Work required — Please print every record below exactly as it appears.

[Excerpts from a dataset]
>>
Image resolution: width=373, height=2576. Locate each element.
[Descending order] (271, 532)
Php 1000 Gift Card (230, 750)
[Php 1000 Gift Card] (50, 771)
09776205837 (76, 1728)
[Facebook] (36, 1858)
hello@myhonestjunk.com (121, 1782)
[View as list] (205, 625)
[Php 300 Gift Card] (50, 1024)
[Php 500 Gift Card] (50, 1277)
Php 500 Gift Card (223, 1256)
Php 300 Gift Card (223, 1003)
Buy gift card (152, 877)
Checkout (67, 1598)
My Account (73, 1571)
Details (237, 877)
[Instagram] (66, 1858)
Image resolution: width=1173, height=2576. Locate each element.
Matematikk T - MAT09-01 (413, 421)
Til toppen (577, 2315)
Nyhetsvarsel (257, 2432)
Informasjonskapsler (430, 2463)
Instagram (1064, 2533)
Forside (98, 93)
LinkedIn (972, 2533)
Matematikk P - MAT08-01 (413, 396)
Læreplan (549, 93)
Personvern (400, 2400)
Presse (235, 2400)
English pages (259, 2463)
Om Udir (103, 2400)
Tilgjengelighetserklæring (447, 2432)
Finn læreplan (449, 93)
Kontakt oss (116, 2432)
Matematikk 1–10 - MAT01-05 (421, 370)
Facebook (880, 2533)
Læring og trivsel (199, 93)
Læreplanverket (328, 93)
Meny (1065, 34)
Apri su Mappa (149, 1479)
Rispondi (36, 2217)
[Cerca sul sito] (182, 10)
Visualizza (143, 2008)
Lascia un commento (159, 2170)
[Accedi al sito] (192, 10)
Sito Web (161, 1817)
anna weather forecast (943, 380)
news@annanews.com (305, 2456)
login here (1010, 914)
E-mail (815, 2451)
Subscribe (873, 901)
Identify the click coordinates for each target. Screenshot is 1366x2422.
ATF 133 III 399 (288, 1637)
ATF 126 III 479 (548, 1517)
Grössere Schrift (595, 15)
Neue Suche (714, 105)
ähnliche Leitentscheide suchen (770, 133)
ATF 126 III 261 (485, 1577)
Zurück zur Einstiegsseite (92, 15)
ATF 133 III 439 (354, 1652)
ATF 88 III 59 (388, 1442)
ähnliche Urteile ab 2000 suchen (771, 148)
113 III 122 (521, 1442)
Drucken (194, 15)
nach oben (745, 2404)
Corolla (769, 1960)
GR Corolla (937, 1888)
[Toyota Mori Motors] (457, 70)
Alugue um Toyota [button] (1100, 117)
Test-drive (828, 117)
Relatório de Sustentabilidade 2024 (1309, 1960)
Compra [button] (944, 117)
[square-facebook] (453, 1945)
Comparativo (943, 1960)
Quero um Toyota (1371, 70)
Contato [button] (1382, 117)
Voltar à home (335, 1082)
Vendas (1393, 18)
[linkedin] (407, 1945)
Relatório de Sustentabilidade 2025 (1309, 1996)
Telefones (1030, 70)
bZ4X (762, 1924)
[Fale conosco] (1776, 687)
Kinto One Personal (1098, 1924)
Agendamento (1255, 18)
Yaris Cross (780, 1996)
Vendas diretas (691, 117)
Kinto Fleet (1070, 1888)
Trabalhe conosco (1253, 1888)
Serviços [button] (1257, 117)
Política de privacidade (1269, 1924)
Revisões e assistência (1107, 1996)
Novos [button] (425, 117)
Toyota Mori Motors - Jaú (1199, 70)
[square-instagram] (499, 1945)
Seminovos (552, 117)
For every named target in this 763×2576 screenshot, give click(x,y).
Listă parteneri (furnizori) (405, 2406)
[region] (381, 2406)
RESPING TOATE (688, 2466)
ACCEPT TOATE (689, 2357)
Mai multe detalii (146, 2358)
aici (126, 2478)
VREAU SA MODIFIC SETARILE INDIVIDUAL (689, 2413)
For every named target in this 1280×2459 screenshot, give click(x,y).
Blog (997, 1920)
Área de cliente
<<
Response area —
Image resolution: width=373, height=2576. Locate each element.
[Descending order] (271, 532)
Php 1000 Gift Card (230, 750)
[Php 1000 Gift Card] (50, 771)
09776205837 (76, 1728)
[Facebook] (36, 1858)
hello@myhonestjunk.com (121, 1782)
[View as list] (205, 625)
[Php 300 Gift Card] (50, 1024)
[Php 500 Gift Card] (50, 1277)
Php 500 Gift Card (223, 1256)
Php 300 Gift Card (223, 1003)
Buy gift card (152, 877)
Checkout (67, 1598)
My Account (73, 1571)
Details (237, 877)
[Instagram] (66, 1858)
Image resolution: width=1173, height=2576. Locate each element.
Matematikk T - MAT09-01 (413, 421)
Til toppen (577, 2315)
Nyhetsvarsel (257, 2432)
Informasjonskapsler (430, 2463)
Instagram (1064, 2533)
Forside (98, 93)
LinkedIn (972, 2533)
Matematikk P - MAT08-01 (413, 396)
Læreplan (549, 93)
Personvern (400, 2400)
Presse (235, 2400)
English pages (259, 2463)
Om Udir (103, 2400)
Tilgjengelighetserklæring (447, 2432)
Finn læreplan (449, 93)
Kontakt oss (116, 2432)
Matematikk 1–10 - MAT01-05 (421, 370)
Facebook (880, 2533)
Læring og trivsel (199, 93)
Læreplanverket (328, 93)
Meny (1065, 34)
Apri su Mappa (149, 1479)
Rispondi (36, 2217)
[Cerca sul sito] (182, 10)
Visualizza (143, 2008)
Lascia un commento (159, 2170)
[Accedi al sito] (192, 10)
Sito Web (161, 1817)
anna weather forecast (943, 380)
news@annanews.com (305, 2456)
login here (1010, 914)
E-mail (815, 2451)
Subscribe (873, 901)
Identify the click coordinates for each target. Screenshot is 1366x2422.
ATF 133 III 399 (288, 1637)
ATF 126 III 479 (548, 1517)
Grössere Schrift (595, 15)
Neue Suche (714, 105)
ähnliche Leitentscheide suchen (770, 133)
ATF 126 III 261 (485, 1577)
Zurück zur Einstiegsseite (92, 15)
ATF 133 III 439 (354, 1652)
ATF 88 III 59 (388, 1442)
ähnliche Urteile ab 2000 suchen (771, 148)
113 III 122 (521, 1442)
Drucken (194, 15)
nach oben (745, 2404)
Corolla (769, 1960)
GR Corolla (937, 1888)
[Toyota Mori Motors] (457, 70)
Alugue um Toyota [button] (1100, 117)
Test-drive (828, 117)
Relatório de Sustentabilidade 2024 (1309, 1960)
Compra [button] (944, 117)
[square-facebook] (453, 1945)
Comparativo (943, 1960)
Quero um Toyota (1371, 70)
Contato [button] (1382, 117)
Voltar à home (335, 1082)
Vendas (1393, 18)
[linkedin] (407, 1945)
Relatório de Sustentabilidade 2025 (1309, 1996)
Telefones (1030, 70)
bZ4X (762, 1924)
[Fale conosco] (1776, 687)
Kinto One Personal (1098, 1924)
Agendamento (1255, 18)
Yaris Cross (780, 1996)
Vendas diretas (691, 117)
Kinto Fleet (1070, 1888)
Trabalhe conosco (1253, 1888)
Serviços [button] (1257, 117)
Política de privacidade (1269, 1924)
Revisões e assistência (1107, 1996)
Novos [button] (425, 117)
Toyota Mori Motors - Jaú (1199, 70)
[square-instagram] (499, 1945)
Seminovos (552, 117)
For every named target in this 763×2576 screenshot, give click(x,y).
Listă parteneri (furnizori) (405, 2406)
[region] (381, 2406)
RESPING TOATE (688, 2466)
ACCEPT TOATE (689, 2357)
Mai multe detalii (146, 2358)
aici (126, 2478)
VREAU SA MODIFIC SETARILE INDIVIDUAL (689, 2413)
For every named target in this 1280×2459 screenshot, give click(x,y).
Blog (997, 1920)
Área de cliente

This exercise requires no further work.